*** Block opens ***

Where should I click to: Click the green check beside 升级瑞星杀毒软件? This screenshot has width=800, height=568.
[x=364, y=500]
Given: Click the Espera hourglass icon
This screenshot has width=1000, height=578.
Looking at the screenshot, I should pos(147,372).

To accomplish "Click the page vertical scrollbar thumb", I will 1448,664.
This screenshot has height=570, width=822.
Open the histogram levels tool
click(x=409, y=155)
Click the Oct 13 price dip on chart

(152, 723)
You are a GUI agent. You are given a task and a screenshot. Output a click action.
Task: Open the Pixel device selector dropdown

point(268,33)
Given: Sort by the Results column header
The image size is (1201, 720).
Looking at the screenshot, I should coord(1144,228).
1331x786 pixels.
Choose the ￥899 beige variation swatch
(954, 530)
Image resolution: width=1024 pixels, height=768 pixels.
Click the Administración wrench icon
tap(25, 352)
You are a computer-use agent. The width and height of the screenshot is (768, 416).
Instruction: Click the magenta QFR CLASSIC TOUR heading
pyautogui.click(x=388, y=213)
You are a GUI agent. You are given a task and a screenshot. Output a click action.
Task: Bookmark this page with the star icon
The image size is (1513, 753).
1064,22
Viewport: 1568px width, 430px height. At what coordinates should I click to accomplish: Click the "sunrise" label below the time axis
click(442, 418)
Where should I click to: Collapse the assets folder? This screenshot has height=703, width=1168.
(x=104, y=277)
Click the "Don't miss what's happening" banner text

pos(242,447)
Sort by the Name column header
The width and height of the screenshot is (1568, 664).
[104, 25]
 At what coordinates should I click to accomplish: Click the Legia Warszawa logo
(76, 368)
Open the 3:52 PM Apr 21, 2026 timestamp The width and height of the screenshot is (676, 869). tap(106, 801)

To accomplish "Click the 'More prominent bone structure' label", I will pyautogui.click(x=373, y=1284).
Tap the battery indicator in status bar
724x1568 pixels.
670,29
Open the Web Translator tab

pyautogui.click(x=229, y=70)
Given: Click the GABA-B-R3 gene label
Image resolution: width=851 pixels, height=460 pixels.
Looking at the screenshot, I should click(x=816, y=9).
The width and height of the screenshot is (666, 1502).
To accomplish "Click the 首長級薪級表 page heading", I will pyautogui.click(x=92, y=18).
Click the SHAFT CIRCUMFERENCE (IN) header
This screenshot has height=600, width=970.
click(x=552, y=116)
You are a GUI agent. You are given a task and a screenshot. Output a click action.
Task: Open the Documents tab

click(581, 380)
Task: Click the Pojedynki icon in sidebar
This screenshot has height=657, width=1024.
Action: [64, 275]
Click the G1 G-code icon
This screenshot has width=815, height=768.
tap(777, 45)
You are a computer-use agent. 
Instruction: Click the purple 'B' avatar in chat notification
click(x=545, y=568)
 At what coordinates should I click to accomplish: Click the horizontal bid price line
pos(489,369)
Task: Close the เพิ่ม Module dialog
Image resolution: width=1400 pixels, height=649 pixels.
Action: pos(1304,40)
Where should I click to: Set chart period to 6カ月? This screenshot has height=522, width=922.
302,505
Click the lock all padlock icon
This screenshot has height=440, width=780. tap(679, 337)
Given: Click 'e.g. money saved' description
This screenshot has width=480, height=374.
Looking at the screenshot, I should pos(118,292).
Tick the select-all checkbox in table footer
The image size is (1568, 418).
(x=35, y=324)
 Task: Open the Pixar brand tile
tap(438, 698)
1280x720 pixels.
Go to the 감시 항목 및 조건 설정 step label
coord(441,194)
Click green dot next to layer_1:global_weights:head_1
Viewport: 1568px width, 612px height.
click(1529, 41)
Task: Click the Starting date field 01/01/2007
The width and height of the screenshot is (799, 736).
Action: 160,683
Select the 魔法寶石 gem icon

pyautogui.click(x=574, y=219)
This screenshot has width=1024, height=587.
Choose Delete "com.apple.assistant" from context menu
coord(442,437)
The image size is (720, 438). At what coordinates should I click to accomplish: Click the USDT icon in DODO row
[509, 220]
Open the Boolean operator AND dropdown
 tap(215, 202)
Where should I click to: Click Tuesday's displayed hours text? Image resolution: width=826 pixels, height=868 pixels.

*** Block closes ***

▸ **Requirement**
For every line above with the word "computer" in it, make a copy.

▸ **Output of the exercise**
You are a computer-use agent. The width and height of the screenshot is (768, 416).
You are a computer-use agent. 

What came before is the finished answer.